En el plano nacional, el artículo vincula el caso de Chicago con tendencias observadas en otros distritos urbanos, desde Detroit hasta Los Ángeles. La idea central es que la matrícula disminuye mientras el gasto continúa creciendo, lo que para el autor evidencia una crisis de incentivos y de rendición de cuentas.
Como ejemplo de alternativas, menciona a Arizona y Florida, estados que han adoptado modelos de elección escolar más amplios. También cita el caso de Milwaukee, donde estudios habrían mostrado que los programas de vales elevaron el rendimiento tanto en el sector privado como en el público.
Una discusión más amplia sobre eficiencia y rendición de cuentas
Más allá de la carga ideológica del texto, el caso revela un tema de interés para cualquier observador de políticas públicas: qué ocurre cuando el financiamiento aumenta o se mantiene alto, pero los resultados no mejoran. La pregunta no es exclusiva del sector educativo y aparece también en debates sobre salud, infraestructura y administración pública.
En ese sentido, la historia conecta con discusiones familiares para lectores que siguen temas de tecnología, finanzas o gobernanza. El problema de asignar capital a estructuras poco productivas recuerda la lógica de sistemas que siguen consumiendo recursos pese a generar resultados decrecientes, algo que también se observa en empresas, mercados o burocracias sobredimensionadas.
El artículo cierra con una advertencia política. Sostiene que inyectar más dinero en sistemas rotos solo produce más deterioro, y que la reforma real requiere competencia, rendición de cuentas y disposición a cerrar instituciones fallidas cuando ya no cumplen su función.

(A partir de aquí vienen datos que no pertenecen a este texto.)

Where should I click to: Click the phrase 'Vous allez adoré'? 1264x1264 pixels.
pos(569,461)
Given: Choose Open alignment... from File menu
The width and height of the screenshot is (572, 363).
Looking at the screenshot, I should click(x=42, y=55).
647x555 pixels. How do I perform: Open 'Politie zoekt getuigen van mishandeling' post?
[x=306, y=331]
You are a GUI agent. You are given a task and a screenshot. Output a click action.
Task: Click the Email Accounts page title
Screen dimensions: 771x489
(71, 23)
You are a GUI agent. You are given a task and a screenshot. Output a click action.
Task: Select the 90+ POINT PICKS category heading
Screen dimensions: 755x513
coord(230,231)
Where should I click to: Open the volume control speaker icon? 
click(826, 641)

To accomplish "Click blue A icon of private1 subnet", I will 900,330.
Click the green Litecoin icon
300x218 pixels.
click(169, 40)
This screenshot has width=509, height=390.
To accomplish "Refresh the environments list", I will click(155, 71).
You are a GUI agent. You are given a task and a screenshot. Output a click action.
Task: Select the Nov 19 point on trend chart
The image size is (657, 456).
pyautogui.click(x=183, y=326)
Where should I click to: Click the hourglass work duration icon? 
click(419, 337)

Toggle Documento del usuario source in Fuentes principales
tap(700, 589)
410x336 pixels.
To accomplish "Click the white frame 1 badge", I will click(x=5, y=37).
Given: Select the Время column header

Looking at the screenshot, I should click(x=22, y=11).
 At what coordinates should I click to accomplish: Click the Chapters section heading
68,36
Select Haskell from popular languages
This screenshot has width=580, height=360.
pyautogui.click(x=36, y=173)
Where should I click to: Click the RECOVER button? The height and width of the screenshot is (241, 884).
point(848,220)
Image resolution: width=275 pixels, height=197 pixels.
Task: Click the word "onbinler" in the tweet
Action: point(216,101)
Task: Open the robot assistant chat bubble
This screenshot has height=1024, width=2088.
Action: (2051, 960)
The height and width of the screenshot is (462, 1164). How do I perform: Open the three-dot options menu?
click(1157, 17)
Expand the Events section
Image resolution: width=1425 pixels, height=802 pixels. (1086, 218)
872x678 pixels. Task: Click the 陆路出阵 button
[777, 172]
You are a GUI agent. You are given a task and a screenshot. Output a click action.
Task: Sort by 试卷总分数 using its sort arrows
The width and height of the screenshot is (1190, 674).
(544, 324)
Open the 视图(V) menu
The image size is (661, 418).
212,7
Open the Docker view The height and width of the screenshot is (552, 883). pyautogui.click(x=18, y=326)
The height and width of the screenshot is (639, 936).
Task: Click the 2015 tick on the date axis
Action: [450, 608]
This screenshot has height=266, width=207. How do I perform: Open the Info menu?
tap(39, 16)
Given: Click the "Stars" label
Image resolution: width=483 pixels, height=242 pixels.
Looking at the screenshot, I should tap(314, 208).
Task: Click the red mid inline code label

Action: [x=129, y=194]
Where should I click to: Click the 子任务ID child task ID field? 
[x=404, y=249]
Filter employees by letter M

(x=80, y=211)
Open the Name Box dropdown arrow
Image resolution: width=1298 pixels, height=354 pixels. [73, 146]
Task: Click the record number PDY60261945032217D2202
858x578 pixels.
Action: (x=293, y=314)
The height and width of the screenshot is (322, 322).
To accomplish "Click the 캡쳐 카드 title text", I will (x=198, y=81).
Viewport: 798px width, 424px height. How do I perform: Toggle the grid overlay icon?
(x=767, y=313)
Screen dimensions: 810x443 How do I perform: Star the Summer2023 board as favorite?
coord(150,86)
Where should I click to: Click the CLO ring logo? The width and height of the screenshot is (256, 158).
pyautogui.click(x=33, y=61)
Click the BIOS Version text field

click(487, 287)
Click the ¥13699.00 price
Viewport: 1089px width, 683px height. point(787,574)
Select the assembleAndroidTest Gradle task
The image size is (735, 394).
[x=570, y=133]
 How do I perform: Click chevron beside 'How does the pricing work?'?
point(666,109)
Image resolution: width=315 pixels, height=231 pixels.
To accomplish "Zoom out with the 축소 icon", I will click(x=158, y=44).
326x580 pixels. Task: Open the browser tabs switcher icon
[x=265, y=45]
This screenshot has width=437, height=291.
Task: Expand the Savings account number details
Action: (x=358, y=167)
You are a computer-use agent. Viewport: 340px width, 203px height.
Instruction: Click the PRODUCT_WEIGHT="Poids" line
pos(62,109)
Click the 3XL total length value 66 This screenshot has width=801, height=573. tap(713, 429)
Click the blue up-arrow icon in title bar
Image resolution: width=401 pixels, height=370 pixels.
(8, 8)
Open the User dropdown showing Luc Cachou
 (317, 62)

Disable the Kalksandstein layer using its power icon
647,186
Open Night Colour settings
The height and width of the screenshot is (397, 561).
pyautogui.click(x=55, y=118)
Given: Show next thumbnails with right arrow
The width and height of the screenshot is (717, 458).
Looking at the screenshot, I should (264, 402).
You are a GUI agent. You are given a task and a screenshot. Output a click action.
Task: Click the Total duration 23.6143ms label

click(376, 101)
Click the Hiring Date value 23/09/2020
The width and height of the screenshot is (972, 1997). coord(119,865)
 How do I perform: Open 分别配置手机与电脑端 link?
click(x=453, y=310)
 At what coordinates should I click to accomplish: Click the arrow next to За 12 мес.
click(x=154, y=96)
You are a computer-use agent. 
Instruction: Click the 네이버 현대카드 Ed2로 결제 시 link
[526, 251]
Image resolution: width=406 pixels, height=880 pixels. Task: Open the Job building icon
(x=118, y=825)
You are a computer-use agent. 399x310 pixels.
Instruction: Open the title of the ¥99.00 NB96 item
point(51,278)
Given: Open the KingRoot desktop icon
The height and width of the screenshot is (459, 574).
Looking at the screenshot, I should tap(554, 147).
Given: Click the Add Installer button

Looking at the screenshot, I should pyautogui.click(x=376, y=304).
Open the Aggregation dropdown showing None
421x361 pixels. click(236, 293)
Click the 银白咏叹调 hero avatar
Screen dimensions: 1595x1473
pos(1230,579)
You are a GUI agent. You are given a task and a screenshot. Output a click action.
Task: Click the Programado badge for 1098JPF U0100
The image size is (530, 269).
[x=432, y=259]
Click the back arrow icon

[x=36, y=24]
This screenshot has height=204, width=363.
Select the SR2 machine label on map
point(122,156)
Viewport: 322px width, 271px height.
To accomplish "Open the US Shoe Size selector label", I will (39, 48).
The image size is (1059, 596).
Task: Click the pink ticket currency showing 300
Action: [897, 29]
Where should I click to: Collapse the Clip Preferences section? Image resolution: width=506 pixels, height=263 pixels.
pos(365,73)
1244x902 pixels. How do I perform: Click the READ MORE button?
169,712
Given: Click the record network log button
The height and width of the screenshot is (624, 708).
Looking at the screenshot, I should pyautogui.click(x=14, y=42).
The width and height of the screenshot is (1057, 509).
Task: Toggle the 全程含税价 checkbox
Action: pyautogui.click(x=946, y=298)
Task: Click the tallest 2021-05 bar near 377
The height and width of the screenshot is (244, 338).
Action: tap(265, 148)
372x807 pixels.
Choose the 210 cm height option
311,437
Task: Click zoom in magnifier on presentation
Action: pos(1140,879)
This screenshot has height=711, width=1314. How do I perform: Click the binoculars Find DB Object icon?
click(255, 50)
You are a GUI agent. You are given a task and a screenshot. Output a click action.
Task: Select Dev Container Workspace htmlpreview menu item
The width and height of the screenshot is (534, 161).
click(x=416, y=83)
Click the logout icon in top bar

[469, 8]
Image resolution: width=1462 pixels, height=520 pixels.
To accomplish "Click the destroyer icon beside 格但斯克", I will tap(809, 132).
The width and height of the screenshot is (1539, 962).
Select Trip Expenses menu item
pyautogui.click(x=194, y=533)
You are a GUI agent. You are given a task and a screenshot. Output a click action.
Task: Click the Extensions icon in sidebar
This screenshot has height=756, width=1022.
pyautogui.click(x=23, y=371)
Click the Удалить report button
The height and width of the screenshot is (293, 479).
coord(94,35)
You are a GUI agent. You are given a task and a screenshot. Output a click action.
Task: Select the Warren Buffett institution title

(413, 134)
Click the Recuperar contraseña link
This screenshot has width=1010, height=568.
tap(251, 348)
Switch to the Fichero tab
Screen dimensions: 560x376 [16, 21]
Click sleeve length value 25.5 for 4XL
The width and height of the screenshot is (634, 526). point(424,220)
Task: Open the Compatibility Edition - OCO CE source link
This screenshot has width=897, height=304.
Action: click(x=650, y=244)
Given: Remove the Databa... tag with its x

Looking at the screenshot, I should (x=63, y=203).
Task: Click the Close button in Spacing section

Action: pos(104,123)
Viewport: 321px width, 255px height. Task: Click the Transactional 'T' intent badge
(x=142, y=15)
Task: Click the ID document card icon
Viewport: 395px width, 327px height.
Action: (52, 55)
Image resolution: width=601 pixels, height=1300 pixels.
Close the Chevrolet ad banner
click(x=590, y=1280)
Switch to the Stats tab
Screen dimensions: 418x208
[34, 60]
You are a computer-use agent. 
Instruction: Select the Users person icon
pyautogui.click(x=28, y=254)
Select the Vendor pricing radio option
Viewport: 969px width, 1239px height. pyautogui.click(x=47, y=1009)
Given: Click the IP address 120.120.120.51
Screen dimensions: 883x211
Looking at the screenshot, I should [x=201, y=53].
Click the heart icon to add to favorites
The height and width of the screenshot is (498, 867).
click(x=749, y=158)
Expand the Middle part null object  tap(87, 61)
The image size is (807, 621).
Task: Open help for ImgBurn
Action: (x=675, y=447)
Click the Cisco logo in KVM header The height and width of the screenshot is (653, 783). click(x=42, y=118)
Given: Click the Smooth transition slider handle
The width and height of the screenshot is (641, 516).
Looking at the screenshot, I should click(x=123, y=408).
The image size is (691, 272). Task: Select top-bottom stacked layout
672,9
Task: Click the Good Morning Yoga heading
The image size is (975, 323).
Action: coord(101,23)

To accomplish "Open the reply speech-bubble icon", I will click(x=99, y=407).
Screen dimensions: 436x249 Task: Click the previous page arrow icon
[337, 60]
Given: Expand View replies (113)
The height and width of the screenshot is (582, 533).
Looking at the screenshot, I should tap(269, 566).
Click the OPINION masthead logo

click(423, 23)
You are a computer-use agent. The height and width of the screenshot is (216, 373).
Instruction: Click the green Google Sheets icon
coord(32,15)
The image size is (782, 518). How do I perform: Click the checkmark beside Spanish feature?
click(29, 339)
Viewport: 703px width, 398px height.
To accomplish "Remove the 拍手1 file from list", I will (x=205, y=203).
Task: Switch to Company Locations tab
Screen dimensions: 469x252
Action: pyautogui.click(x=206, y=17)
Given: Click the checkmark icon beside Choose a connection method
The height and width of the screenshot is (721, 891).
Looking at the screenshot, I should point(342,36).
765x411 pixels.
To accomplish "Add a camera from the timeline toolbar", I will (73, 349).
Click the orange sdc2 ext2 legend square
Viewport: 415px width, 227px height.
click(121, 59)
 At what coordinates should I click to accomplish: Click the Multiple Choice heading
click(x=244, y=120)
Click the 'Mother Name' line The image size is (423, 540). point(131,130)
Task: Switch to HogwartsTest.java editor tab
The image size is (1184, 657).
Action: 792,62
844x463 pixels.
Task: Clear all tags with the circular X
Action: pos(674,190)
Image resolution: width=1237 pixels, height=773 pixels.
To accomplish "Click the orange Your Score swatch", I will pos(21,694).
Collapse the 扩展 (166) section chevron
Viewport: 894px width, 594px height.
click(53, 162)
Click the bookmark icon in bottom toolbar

También subraya que las familias merecen algo mejor que escuelas fantasma y promesas vacías. Esa frase resume el tono del texto, que no se limita a presentar cifras, sino que busca impulsar una agenda concreta centrada en la elección escolar y en la reducción del peso de estructuras consideradas ineficientes.
Como ocurre con toda columna de opinión, conviene distinguir entre los datos presentados y las conclusiones normativas que de ellos se derivan. Los números sobre matrícula, gasto, personal y competencia académica son el núcleo factual del caso. La interpretación sobre cierres, sindicatos y chárteres pertenece ya al terreno del debate político y educativo.
En cualquier caso, la historia de Douglass High School ha escalado como símbolo de una tensión persistente en la educación pública estadounidense. La discusión ya no gira solo sobre cuánto se gasta, sino sobre cómo se usa ese dinero, quién decide su destino y qué mecanismos existen para corregir el rumbo cuando los resultados son persistentemente bajos.